A lot of pandemic hero stories were about doctors, nurses, and researchers.
Some of the most useful people were not in medicine at all. They were the ones who figured out how to get frightened, elderly, or isolated people through a broken system.
That is why Sam Keusch's bar mitzvah project still deserves a place in this rebuilt library.
He solved an access problem, not a scientific one
CBS News and ABC7's local reporting make clear what Keusch actually noticed. Early in the vaccine rollout, appointments existed, but they were unevenly distributed, fast-moving, and buried inside websites that rewarded speed, persistence, and technical comfort. Younger people with time and confidence could refresh pages all day. Many older people could not.
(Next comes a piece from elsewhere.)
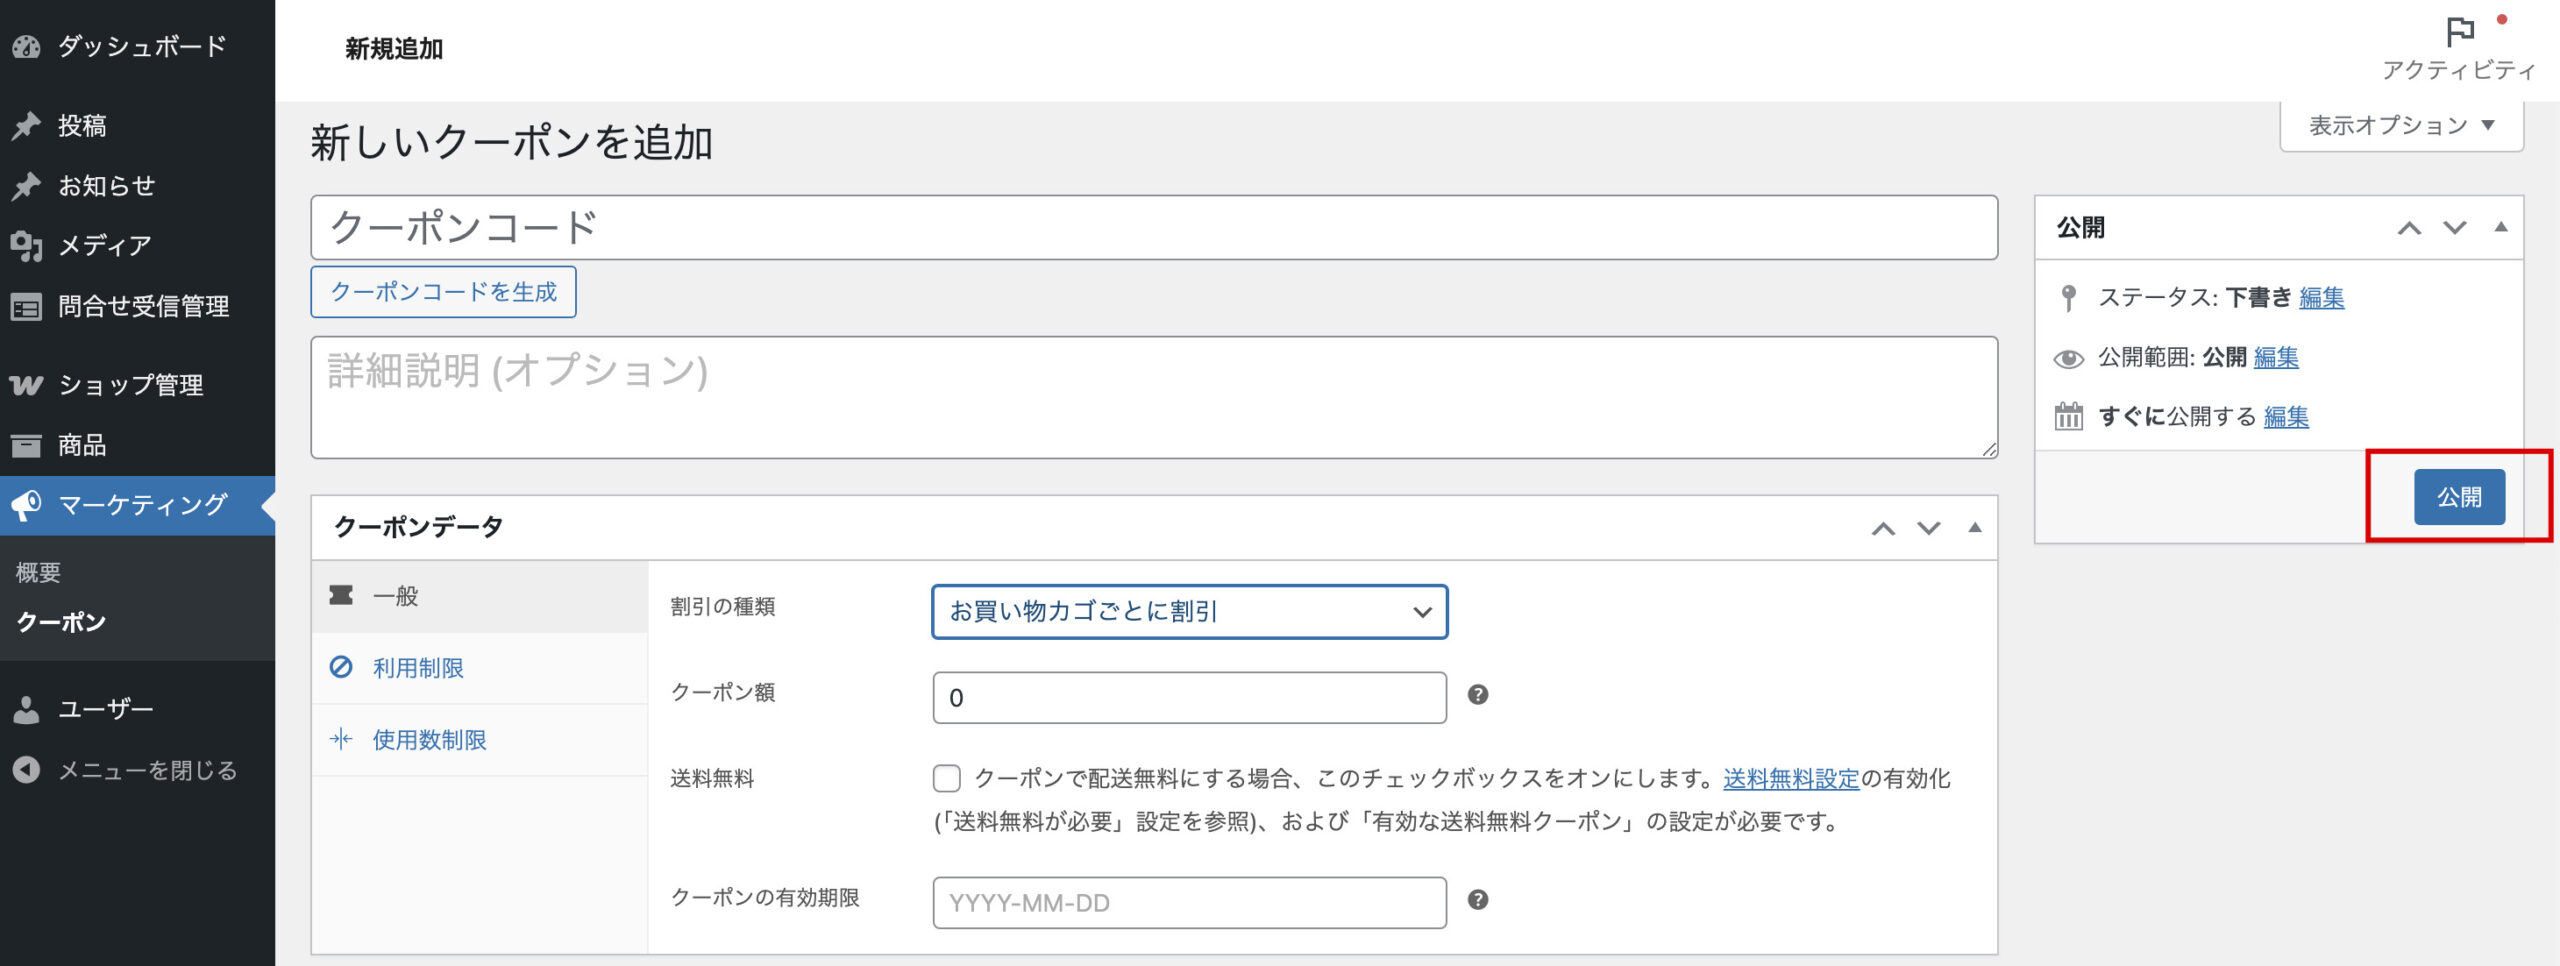Switch to the 利用制限 tab

(x=418, y=668)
Keusch watched his father help family members and neighbors. Then he turned that household workaround into a public service.
Using a simple site called Vaccine Helper, he gathered the information needed to book appointments and kept checking for openings on behalf of seniors and other eligible people. That was not glamorous work. It was repetitive, clerical, and strangely intimate. It required patience, trust, and a willingness to spend hours doing something most adults found maddening.
That is exactly why it mattered.
The mitzvah was practical
There is a reason the story traveled so widely in Jewish and general media. It fit an old communal instinct in a contemporary form.
Keusch did not choose a symbolic project. He chose a practical one.
At first he considered making a financial donation, but as he explained to CBS, he realized the site could be more useful. That choice is the heart of the profile. Tikkun olam can sound vague when it stays at the level of rhetoric. Keusch's project did the opposite. It located a specific choke point in public life and helped people through it.
In that sense, the website was less like charity than like navigation.
He did not invent the vaccine. He did not change state policy. He made a hard system more usable for people who had the most to lose from delay.
The story grew because the need was real
The numbers rose quickly. CBS initially reported more than 1,600 appointments booked. Scholastic later reported that the total had climbed well past that, into the thousands.
The exact number matters less than the pattern. Word of mouth spread because the service answered a real need. The fact that a middle-school student could become so useful so quickly says as much about the failure of the rollout's digital design as it does about his initiative.
That is part of what makes the story durable beyond 2021.
Whenever a public system assumes that everyone can fight through a browser, compare tabs, and monitor disappearing openings in real time, someone gets shut out. Keusch's project was one small, local answer to that larger structural problem.
Why this belongs in the rebuilt library
He was that. But the better frame is civic.
His project showed that mutual aid in a digital age often looks like administrative labor: filling forms, refreshing pages, translating bureaucracy, calling people back, and helping the vulnerable do what the system says they are already entitled to do. That is not sentimental work. It is bridge work.
For a bar mitzvah project, it was especially apt.
The point was not to stage Jewish generosity as performance. The point was to take responsibility for a concrete communal burden and make it lighter. Keusch did that with a laptop, a website template, and more persistence than many adults could manage.
That is a modern mitzvah if there ever was one.